*Material provided:*
::::

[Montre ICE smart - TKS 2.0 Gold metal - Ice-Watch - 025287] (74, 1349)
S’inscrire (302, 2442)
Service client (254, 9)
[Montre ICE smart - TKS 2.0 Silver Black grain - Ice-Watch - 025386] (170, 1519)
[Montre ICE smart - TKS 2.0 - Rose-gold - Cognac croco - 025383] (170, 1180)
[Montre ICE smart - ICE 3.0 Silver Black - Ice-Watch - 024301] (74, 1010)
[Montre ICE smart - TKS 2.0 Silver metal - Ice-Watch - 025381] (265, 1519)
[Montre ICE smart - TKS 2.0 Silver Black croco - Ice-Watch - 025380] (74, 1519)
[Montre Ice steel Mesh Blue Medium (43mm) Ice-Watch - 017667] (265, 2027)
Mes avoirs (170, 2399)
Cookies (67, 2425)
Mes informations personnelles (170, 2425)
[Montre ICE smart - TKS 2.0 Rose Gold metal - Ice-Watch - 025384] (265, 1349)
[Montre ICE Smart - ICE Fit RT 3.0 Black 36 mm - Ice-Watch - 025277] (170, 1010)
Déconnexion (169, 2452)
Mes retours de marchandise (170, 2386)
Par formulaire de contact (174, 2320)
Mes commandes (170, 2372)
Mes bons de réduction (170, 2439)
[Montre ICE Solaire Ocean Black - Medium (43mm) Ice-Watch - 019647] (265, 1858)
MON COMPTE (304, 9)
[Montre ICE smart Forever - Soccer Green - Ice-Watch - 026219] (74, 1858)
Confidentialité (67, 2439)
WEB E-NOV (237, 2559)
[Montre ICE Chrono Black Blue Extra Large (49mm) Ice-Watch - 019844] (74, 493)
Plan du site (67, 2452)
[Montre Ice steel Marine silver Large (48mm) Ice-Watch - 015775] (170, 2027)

::::

*About this exercise:* Starting from the line with "MON COMPTE (304, 9)", write out every remaining line of the data above exactly, the final line included, and nothing before it.

*Written response:*
MON COMPTE (304, 9)
[Montre ICE smart Forever - Soccer Green - Ice-Watch - 026219] (74, 1858)
Confidentialité (67, 2439)
WEB E-NOV (237, 2559)
[Montre ICE Chrono Black Blue Extra Large (49mm) Ice-Watch - 019844] (74, 493)
Plan du site (67, 2452)
[Montre Ice steel Marine silver Large (48mm) Ice-Watch - 015775] (170, 2027)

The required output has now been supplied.